Sömürü düzeninin bugün kutlanacak bir Cumhuriyet bırakmadığı söylenen açıklamada, emekçiler eşitlikçi, bağımsız, aydınlanmacı yeni bir Cumhuriyet kurmaya davet ediliyor.

"Eşitlik Yoksa Yurttaşlık Yok, Ekmek Yoksa Cumhuriyet Yoktur!" denilen açıklama şöyle:

Bağımsızlık, laiklik, eşitlik ve özgürlük… Bugün Cumhuriyeti anlatan her bir kavram doğrudan emekçilerin çıkarlarını ifade etmektedir.

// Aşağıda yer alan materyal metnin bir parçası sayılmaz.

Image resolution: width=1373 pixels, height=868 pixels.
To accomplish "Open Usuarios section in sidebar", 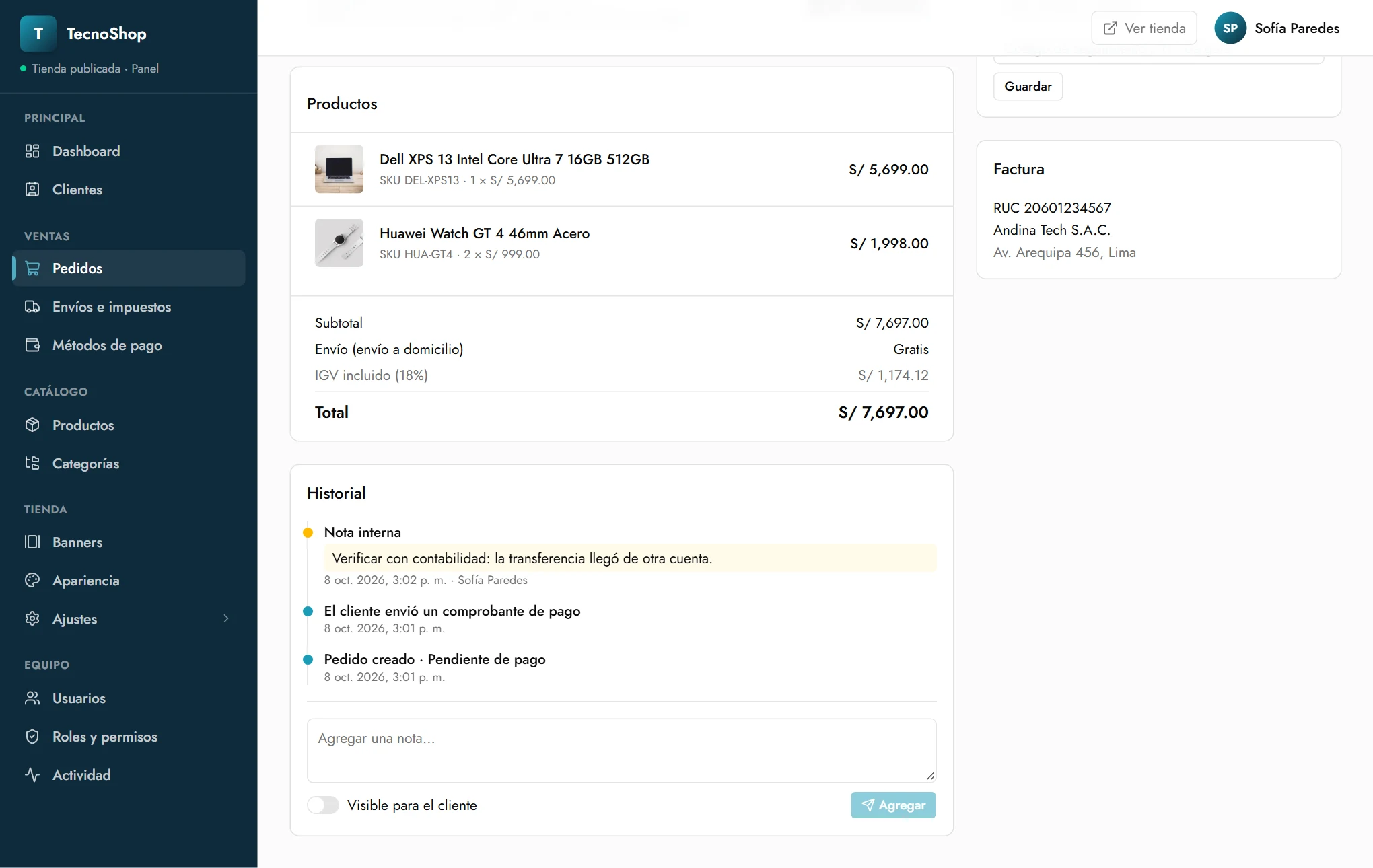I will coord(129,698).
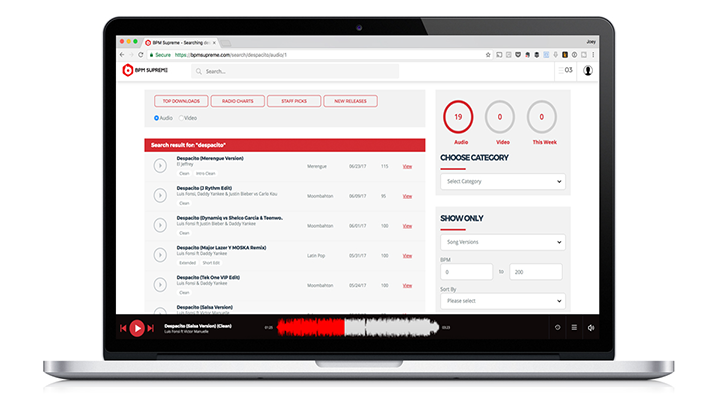Viewport: 710px width, 400px height.
Task: Play the Despacito (Merengue Version) track
Action: coord(160,166)
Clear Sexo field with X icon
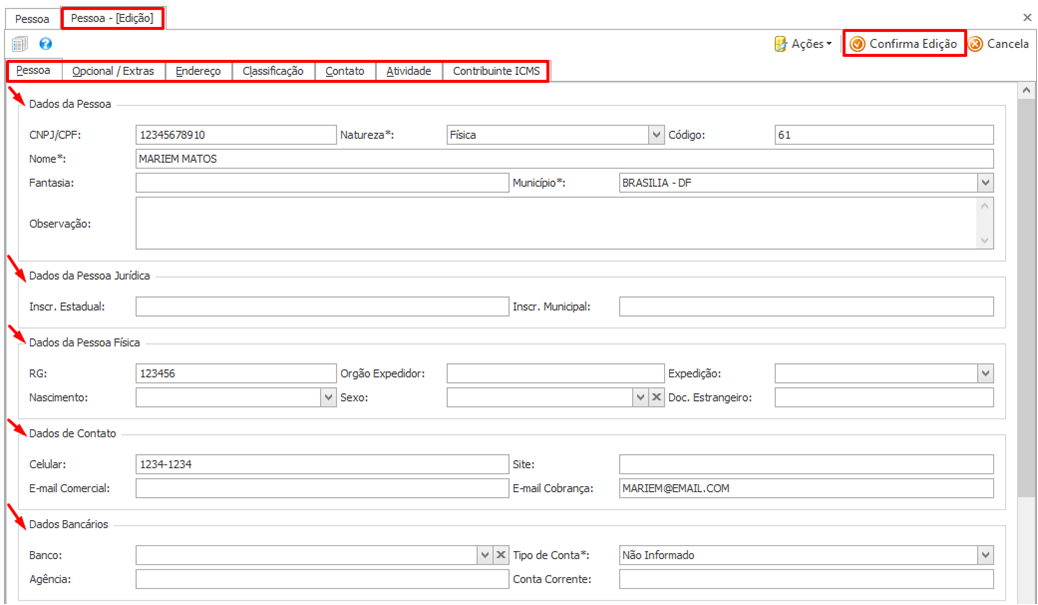Viewport: 1038px width, 605px height. point(656,397)
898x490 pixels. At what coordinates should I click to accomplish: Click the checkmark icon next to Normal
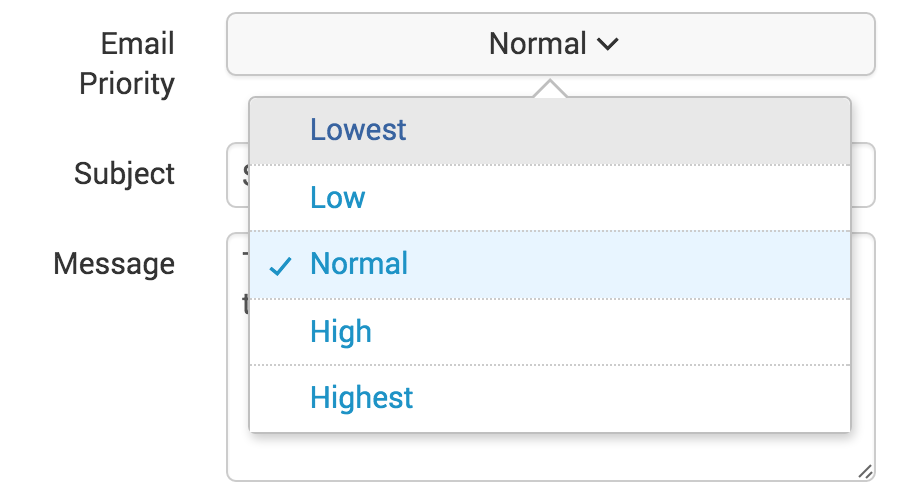[281, 266]
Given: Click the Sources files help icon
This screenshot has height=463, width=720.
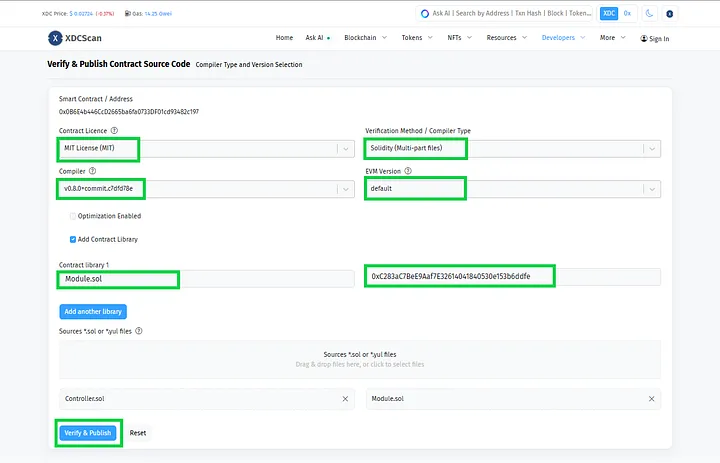Looking at the screenshot, I should click(138, 331).
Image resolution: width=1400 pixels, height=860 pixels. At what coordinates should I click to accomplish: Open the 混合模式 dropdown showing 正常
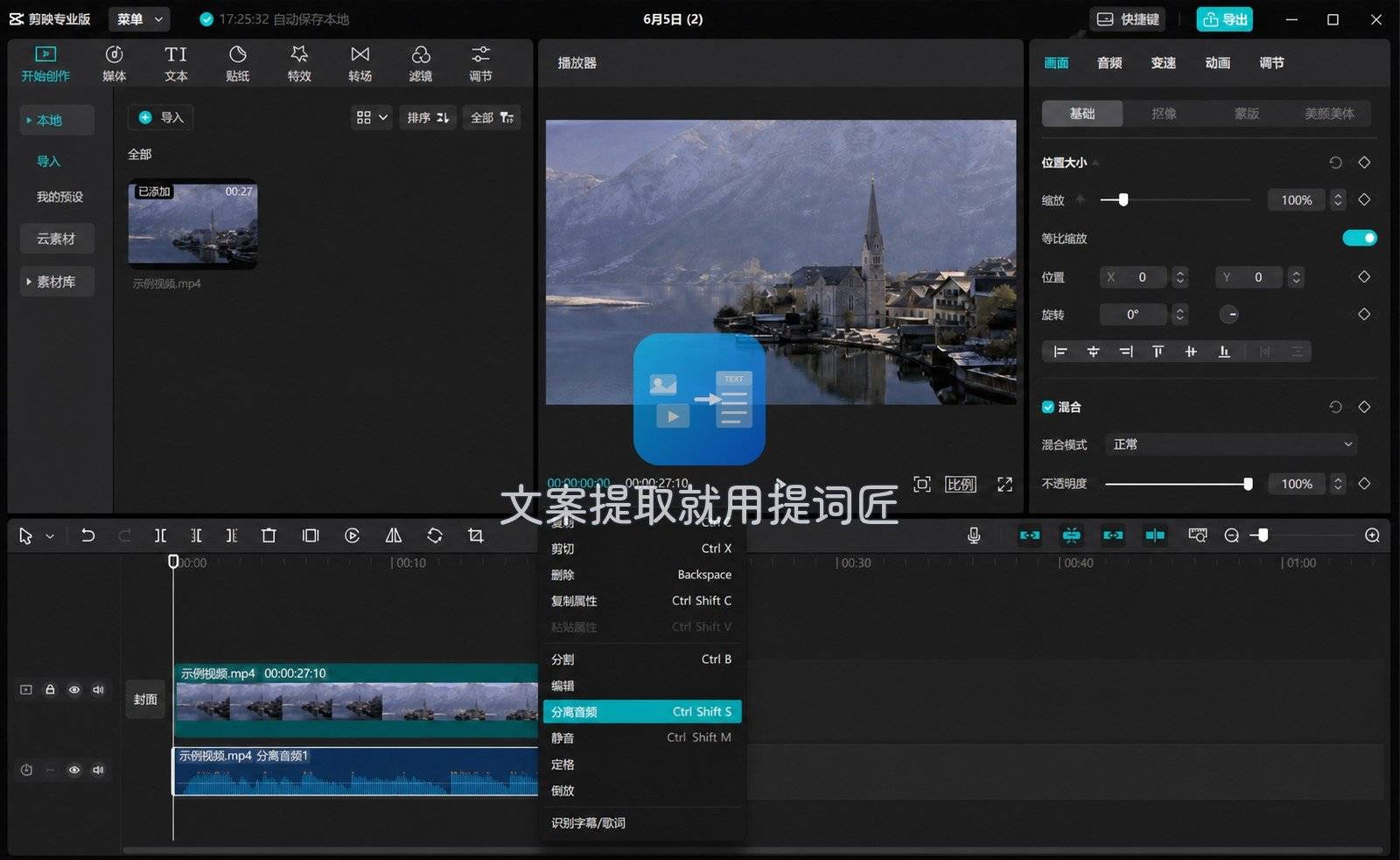pos(1231,444)
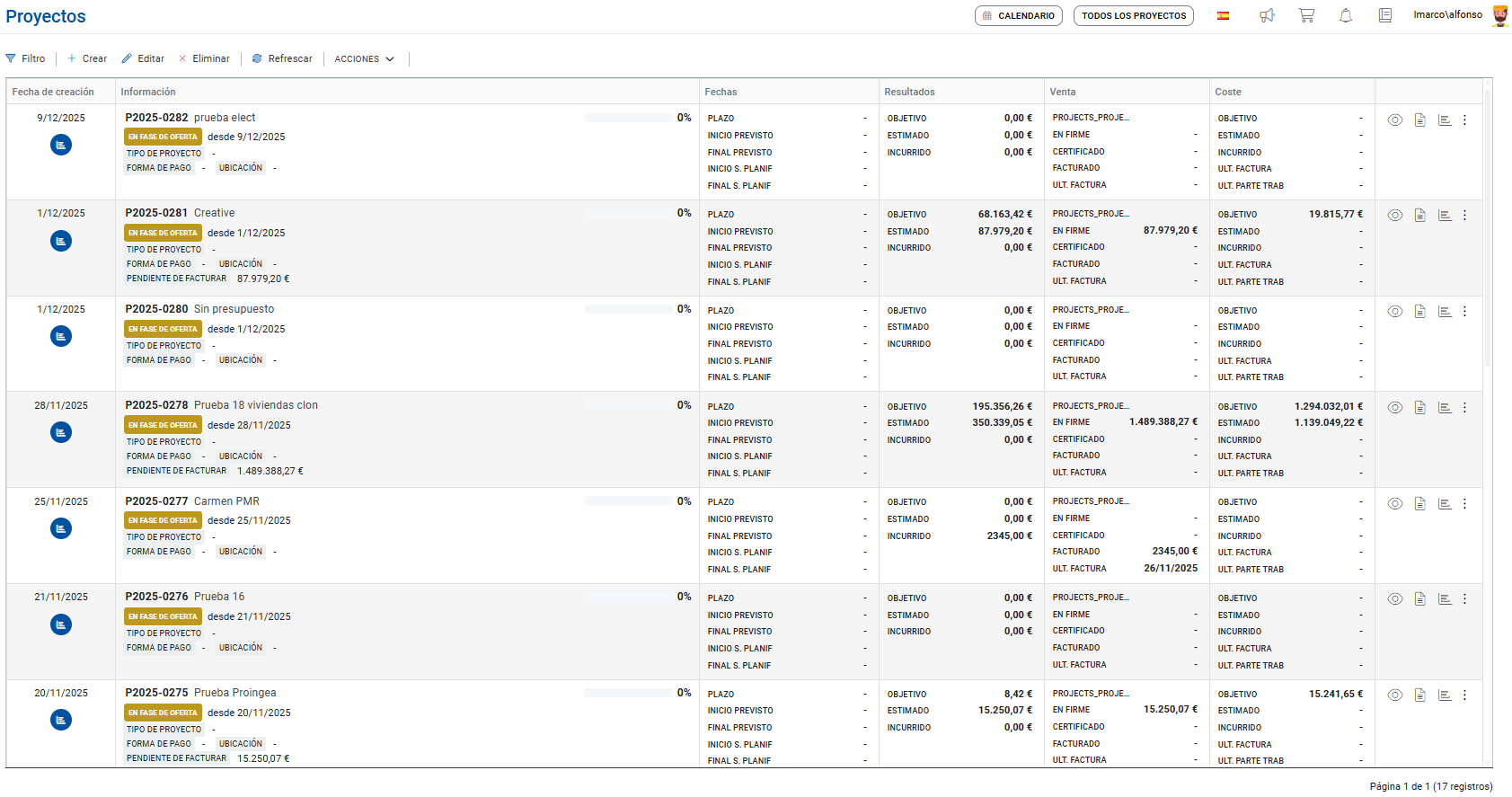
Task: Open the megaphone announcements icon
Action: coord(1267,15)
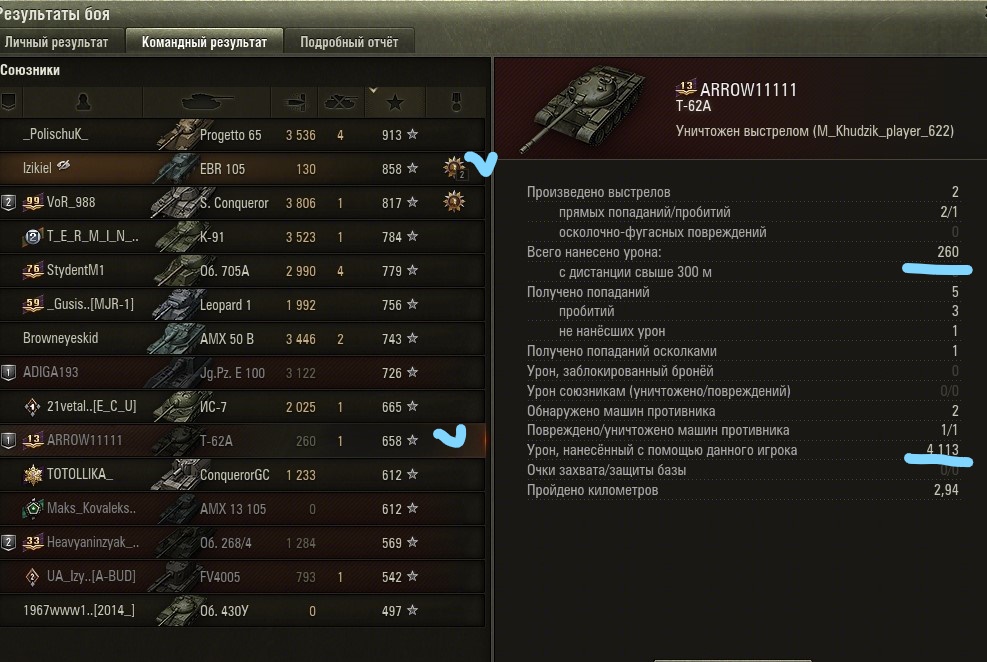This screenshot has height=662, width=987.
Task: Click the ARROW11111 player name header
Action: pos(748,90)
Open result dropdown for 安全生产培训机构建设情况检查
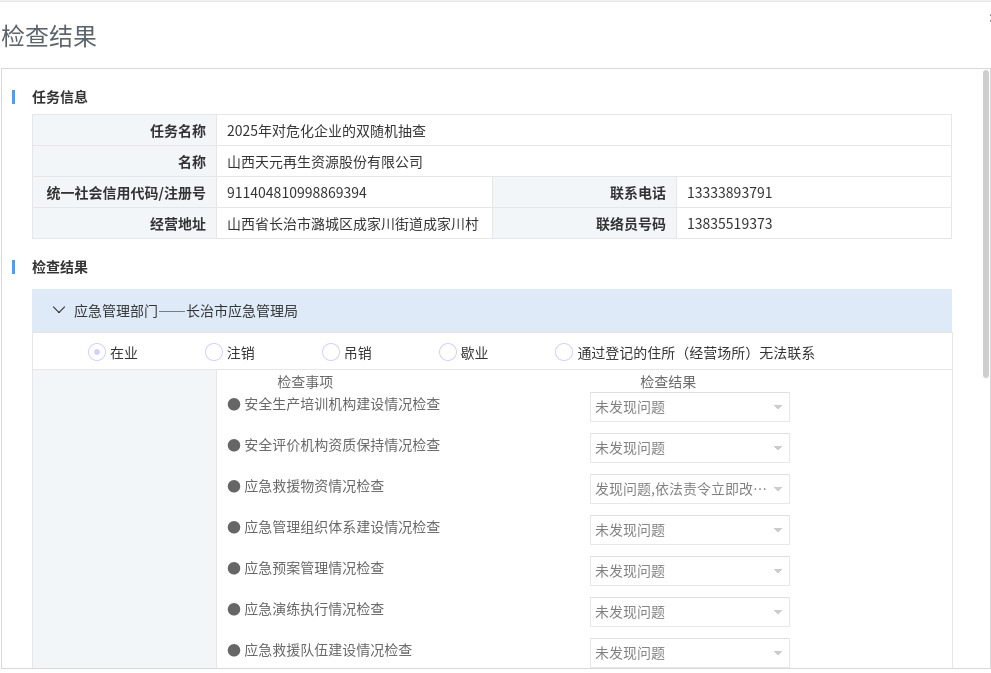The height and width of the screenshot is (673, 991). tap(689, 407)
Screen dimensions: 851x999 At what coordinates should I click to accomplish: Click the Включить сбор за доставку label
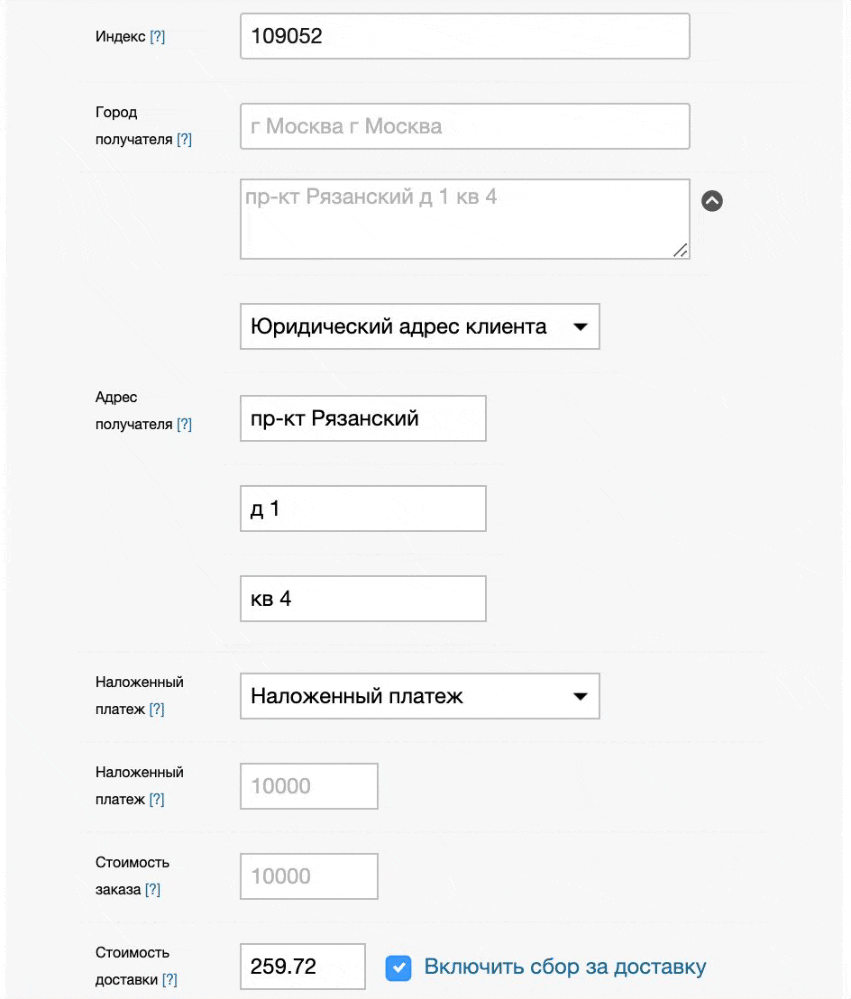[x=565, y=967]
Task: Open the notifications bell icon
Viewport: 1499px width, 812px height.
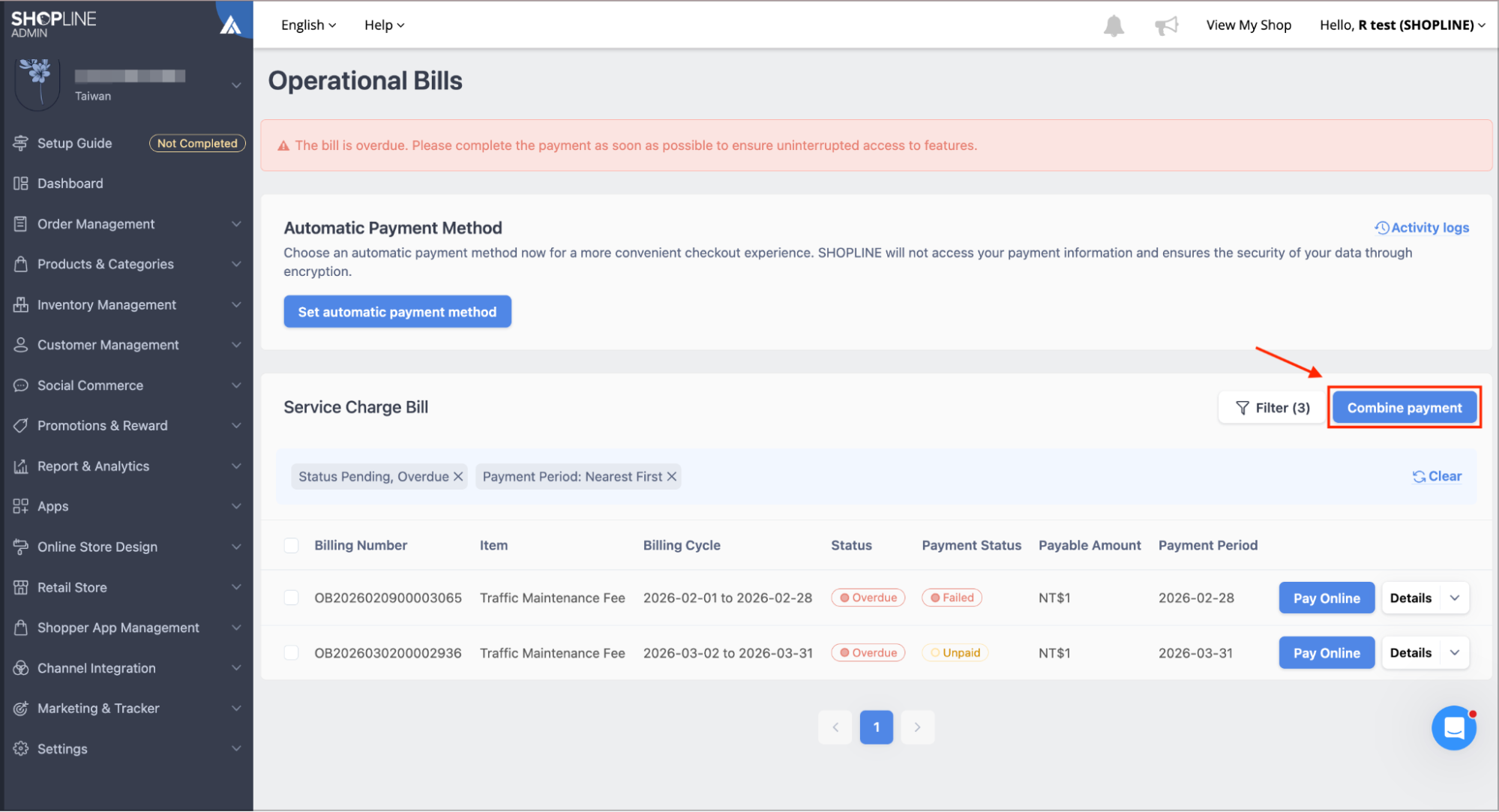Action: pos(1114,25)
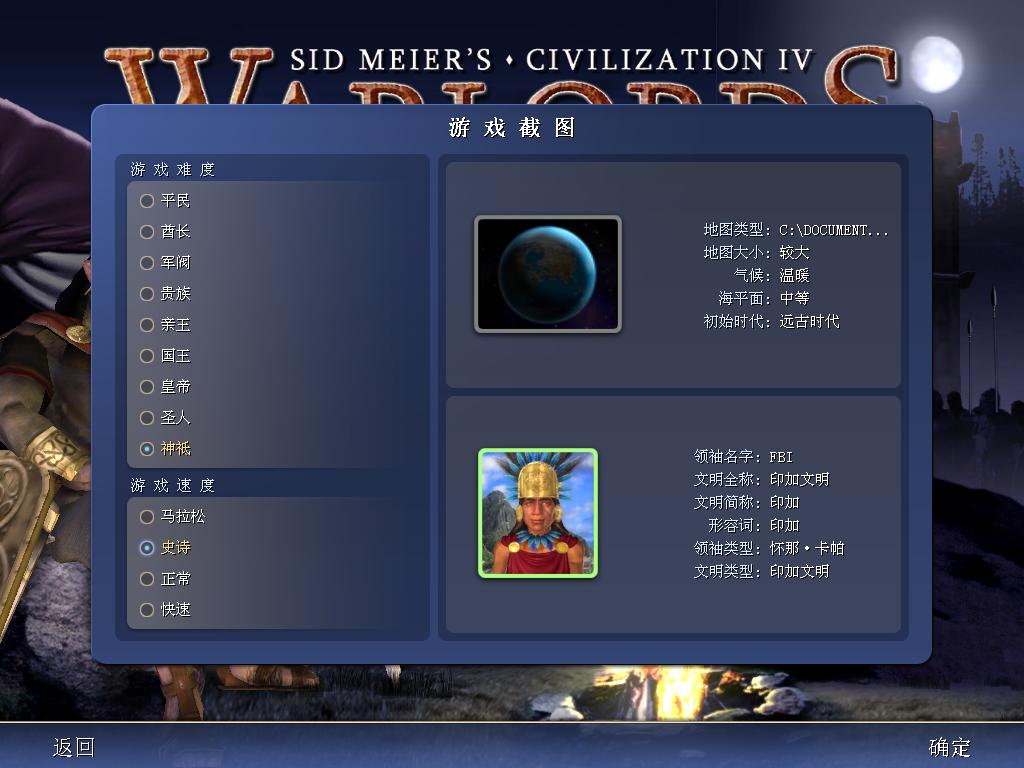Viewport: 1024px width, 768px height.
Task: Set game speed to 马拉松
Action: click(172, 517)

emekçilerin örgütlenerek, sermaye düzenine karşı kavga vererek yeniden kurabileceği bir Cumhuriyet var.

Cumhuriyet, dünyanın her yerinde halkların eşitlik ve özgürlük özleminin somut karşılığı oldu. Çürümüş monarşilere, sömürgeciliğe, yabancıların işgaline karşı halkın gönenç ve barış içerisinde yaşayabileceği bir ülke için… Özünde, halkın yönetime katıldığı ve eşit yurttaşlığın sağlandığı özgür bir ülke fikri yatıyordu.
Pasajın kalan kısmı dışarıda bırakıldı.